Inhibitors of HMG-CoA reductase (statins) (simvastatin, atorvastatin and lovastatin)
Increased risk of muscular toxicity of statins when administered concomitantly with amiodarone. the use of statins not metabolized by the CYP3A4 isoenzyme is recommended.
Other drugs metabolized by the isoenzyme CYP3A4: lidocaine (risk of developing sinus bradycardia and neurologic symptoms), tacrolimus (risk of nephrotoxicity), sildenafil (the risk of increasing its side effects), midazolam (risk of development of psychomotor effects), triazolam, dihydroergotamine, ergotamine, colchicine.
A medicinal preparation that is a substrate of the isoenzymes CYP2D6 and CYP3A4
Dextromethorphan
Amiodarone inhibits the isoenzymes CYP2D6 and CYP3A4 and can theoretically increase the plasma concentration of dextromethorphan.
Clopidogrel
Clopidogrel, which is an inactive thienopyrimidine drug, is metabolized in the liver with the formation of active metabolites.Possible interaction between clopidogrel and amiodarone, which can lead to a decrease in the effectiveness of clopidogrel.
The effect of other drugs on amiodarone
Inhibitors of CYP3A4 and CYP2C8 isoenzymes may have the potential to inhibit the metabolism of amiodarone and increase its concentration in the blood and, accordingly, its pharmacodynamic and side effects. It is recommended to avoid the intake of inhibitors of the isoenzyme CYP3A4 (for example, grapefruit juice and certain medications such as cimetidine, and HIV protease inhibitors (incl. indinavir)) during therapy with amiodarone. HIV protease inhibitors, when used simultaneously with amiodarone, can increase the concentration of amiodarone in the blood.
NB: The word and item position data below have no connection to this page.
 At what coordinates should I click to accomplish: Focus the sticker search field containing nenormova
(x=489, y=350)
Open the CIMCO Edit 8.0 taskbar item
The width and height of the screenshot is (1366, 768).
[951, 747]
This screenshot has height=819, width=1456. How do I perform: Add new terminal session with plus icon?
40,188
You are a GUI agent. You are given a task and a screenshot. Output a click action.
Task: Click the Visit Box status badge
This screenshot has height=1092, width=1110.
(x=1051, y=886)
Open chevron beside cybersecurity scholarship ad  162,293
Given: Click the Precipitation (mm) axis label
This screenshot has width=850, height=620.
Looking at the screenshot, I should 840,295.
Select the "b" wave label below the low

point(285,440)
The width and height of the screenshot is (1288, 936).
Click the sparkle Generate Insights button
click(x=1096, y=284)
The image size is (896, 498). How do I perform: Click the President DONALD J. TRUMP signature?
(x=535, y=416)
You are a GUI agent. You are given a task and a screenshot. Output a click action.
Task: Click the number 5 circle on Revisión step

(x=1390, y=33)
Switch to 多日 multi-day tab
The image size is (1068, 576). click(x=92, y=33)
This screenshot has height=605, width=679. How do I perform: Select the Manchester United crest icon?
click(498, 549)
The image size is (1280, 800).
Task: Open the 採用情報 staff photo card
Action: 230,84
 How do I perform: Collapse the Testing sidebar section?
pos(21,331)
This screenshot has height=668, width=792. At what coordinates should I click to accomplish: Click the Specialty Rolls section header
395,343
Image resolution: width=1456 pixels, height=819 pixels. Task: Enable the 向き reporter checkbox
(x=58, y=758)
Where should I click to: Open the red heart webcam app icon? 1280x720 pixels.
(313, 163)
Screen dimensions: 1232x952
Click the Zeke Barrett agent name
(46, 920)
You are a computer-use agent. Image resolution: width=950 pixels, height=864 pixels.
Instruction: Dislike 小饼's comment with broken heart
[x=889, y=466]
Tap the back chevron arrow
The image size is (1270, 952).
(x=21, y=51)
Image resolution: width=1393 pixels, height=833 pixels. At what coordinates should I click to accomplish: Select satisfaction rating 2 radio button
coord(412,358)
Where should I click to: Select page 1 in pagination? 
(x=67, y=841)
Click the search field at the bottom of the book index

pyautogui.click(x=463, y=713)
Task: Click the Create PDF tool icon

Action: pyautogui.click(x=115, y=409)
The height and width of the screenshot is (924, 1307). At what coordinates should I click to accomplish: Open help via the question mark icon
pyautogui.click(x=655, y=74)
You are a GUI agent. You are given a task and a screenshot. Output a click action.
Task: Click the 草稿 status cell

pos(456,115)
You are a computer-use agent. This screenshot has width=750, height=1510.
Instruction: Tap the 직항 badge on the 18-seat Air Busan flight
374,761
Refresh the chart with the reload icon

Inductors of the isoenzyme CYP3A4
Rifampicin
Rifampicin is a potent inducer of the isoenzyme CYP3A4, when combined with amiodarone it can reduce the plasma concentrations of amiodarone and desethylamiodarone.
Drug preparations of St. John's wort perfumed
St. John's wort is a strong inducer of the isoenzyme CYP3A4. In this regard, it is theoretically possible to reduce the plasma concentration of amiodarone and reduction of its effect (clinical data are absent).